┌──
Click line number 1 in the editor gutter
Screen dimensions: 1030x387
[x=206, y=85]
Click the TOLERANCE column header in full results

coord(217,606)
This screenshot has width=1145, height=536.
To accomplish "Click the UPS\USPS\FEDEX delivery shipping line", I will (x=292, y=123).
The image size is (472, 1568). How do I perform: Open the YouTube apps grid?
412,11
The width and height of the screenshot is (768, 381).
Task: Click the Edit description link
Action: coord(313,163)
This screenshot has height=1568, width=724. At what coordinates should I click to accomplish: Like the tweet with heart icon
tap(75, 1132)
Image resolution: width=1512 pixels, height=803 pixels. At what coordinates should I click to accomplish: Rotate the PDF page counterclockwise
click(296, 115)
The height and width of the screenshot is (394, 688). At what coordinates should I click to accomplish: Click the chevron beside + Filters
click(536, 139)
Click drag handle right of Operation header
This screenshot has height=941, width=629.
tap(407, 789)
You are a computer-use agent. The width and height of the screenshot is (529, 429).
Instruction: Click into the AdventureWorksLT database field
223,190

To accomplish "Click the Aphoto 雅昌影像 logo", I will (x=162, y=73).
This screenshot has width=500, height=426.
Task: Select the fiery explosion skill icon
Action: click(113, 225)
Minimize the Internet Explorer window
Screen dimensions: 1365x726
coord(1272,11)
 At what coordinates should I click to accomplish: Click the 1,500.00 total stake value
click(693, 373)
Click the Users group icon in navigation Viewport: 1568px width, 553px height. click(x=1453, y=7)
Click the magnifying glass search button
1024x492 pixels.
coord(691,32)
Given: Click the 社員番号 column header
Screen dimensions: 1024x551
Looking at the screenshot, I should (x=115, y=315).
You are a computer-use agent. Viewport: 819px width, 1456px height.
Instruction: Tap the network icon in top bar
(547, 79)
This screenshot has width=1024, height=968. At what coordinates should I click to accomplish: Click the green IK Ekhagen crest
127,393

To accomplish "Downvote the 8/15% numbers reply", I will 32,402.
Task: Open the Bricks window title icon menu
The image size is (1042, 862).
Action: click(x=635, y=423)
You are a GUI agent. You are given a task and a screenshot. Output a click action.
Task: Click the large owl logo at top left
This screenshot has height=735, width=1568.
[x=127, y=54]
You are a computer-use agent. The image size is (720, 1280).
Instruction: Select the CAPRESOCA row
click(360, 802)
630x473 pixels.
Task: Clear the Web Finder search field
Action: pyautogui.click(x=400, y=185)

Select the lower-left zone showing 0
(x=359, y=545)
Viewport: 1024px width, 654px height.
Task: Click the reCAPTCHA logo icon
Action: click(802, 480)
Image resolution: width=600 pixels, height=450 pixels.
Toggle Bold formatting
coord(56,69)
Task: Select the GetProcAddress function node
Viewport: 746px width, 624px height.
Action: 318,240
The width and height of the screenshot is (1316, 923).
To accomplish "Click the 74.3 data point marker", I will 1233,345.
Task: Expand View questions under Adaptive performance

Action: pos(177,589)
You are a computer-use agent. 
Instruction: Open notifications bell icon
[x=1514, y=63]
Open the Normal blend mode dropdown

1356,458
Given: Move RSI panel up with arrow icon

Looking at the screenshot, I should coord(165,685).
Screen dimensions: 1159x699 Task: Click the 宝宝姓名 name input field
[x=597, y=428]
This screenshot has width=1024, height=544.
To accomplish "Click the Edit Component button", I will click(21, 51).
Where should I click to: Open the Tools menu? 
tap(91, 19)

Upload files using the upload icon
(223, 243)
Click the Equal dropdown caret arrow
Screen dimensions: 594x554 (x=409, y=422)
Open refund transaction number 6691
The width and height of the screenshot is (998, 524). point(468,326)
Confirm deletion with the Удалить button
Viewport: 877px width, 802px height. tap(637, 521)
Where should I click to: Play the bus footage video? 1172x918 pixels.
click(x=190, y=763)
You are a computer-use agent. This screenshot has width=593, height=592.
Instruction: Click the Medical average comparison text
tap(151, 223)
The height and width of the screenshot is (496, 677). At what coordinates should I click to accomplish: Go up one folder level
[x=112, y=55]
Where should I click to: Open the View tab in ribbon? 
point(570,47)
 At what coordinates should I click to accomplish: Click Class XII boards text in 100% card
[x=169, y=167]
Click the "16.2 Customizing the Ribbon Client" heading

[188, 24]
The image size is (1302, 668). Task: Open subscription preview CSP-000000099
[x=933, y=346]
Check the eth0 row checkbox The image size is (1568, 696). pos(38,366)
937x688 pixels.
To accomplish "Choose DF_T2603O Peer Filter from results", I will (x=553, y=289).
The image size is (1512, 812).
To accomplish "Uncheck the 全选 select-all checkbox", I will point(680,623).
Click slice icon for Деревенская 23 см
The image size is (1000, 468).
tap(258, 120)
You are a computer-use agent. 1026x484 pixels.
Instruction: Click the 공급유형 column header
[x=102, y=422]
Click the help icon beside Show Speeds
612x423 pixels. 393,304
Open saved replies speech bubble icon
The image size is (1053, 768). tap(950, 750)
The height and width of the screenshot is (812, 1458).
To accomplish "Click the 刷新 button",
└──
*Problem to work on*: Across the whole listing, every line must be copied exactly.

*Response to this exercise*:
Click line number 1 in the editor gutter
Screen dimensions: 1030x387
[x=206, y=85]
Click the TOLERANCE column header in full results

coord(217,606)
This screenshot has width=1145, height=536.
To accomplish "Click the UPS\USPS\FEDEX delivery shipping line", I will (x=292, y=123).
The image size is (472, 1568). How do I perform: Open the YouTube apps grid?
412,11
The width and height of the screenshot is (768, 381).
Task: Click the Edit description link
Action: coord(313,163)
This screenshot has height=1568, width=724. At what coordinates should I click to accomplish: Like the tweet with heart icon
tap(75, 1132)
Image resolution: width=1512 pixels, height=803 pixels. At what coordinates should I click to accomplish: Rotate the PDF page counterclockwise
click(296, 115)
The height and width of the screenshot is (394, 688). At what coordinates should I click to accomplish: Click the chevron beside + Filters
click(536, 139)
Click drag handle right of Operation header
This screenshot has height=941, width=629.
tap(407, 789)
You are a computer-use agent. The width and height of the screenshot is (529, 429).
Instruction: Click into the AdventureWorksLT database field
223,190

To accomplish "Click the Aphoto 雅昌影像 logo", I will (x=162, y=73).
This screenshot has width=500, height=426.
Task: Select the fiery explosion skill icon
Action: click(113, 225)
Minimize the Internet Explorer window
Screen dimensions: 1365x726
coord(1272,11)
 At what coordinates should I click to accomplish: Click the 1,500.00 total stake value
click(693, 373)
Click the Users group icon in navigation Viewport: 1568px width, 553px height. click(x=1453, y=7)
Click the magnifying glass search button
1024x492 pixels.
coord(691,32)
Given: Click the 社員番号 column header
Screen dimensions: 1024x551
Looking at the screenshot, I should (x=115, y=315).
You are a computer-use agent. Viewport: 819px width, 1456px height.
Instruction: Tap the network icon in top bar
(547, 79)
This screenshot has width=1024, height=968. At what coordinates should I click to accomplish: Click the green IK Ekhagen crest
127,393

To accomplish "Downvote the 8/15% numbers reply", I will 32,402.
Task: Open the Bricks window title icon menu
The image size is (1042, 862).
Action: click(x=635, y=423)
You are a GUI agent. You are given a task and a screenshot. Output a click action.
Task: Click the large owl logo at top left
This screenshot has height=735, width=1568.
[x=127, y=54]
You are a computer-use agent. The image size is (720, 1280).
Instruction: Select the CAPRESOCA row
click(360, 802)
630x473 pixels.
Task: Clear the Web Finder search field
Action: pyautogui.click(x=400, y=185)

Select the lower-left zone showing 0
(x=359, y=545)
Viewport: 1024px width, 654px height.
Task: Click the reCAPTCHA logo icon
Action: click(802, 480)
Image resolution: width=600 pixels, height=450 pixels.
Toggle Bold formatting
coord(56,69)
Task: Select the GetProcAddress function node
Viewport: 746px width, 624px height.
Action: 318,240
The width and height of the screenshot is (1316, 923).
To accomplish "Click the 74.3 data point marker", I will 1233,345.
Task: Expand View questions under Adaptive performance

Action: pos(177,589)
You are a computer-use agent. 
Instruction: Open notifications bell icon
[x=1514, y=63]
Open the Normal blend mode dropdown

1356,458
Given: Move RSI panel up with arrow icon

Looking at the screenshot, I should coord(165,685).
Screen dimensions: 1159x699 Task: Click the 宝宝姓名 name input field
[x=597, y=428]
This screenshot has width=1024, height=544.
To accomplish "Click the Edit Component button", I will click(21, 51).
Where should I click to: Open the Tools menu? 
tap(91, 19)

Upload files using the upload icon
(223, 243)
Click the Equal dropdown caret arrow
Screen dimensions: 594x554 (x=409, y=422)
Open refund transaction number 6691
The width and height of the screenshot is (998, 524). point(468,326)
Confirm deletion with the Удалить button
Viewport: 877px width, 802px height. tap(637, 521)
Where should I click to: Play the bus footage video? 1172x918 pixels.
click(x=190, y=763)
You are a computer-use agent. This screenshot has width=593, height=592.
Instruction: Click the Medical average comparison text
tap(151, 223)
The height and width of the screenshot is (496, 677). At what coordinates should I click to accomplish: Go up one folder level
[x=112, y=55]
Where should I click to: Open the View tab in ribbon? 
point(570,47)
 At what coordinates should I click to accomplish: Click Class XII boards text in 100% card
[x=169, y=167]
Click the "16.2 Customizing the Ribbon Client" heading

[188, 24]
The image size is (1302, 668). Task: Open subscription preview CSP-000000099
[x=933, y=346]
Check the eth0 row checkbox The image size is (1568, 696). pos(38,366)
937x688 pixels.
To accomplish "Choose DF_T2603O Peer Filter from results", I will (x=553, y=289).
The image size is (1512, 812).
To accomplish "Uncheck the 全选 select-all checkbox", I will point(680,623).
Click slice icon for Деревенская 23 см
The image size is (1000, 468).
tap(258, 120)
You are a computer-use agent. 1026x484 pixels.
Instruction: Click the 공급유형 column header
[x=102, y=422]
Click the help icon beside Show Speeds
612x423 pixels. 393,304
Open saved replies speech bubble icon
The image size is (1053, 768). tap(950, 750)
The height and width of the screenshot is (812, 1458).
To accomplish "Click the 刷新 button",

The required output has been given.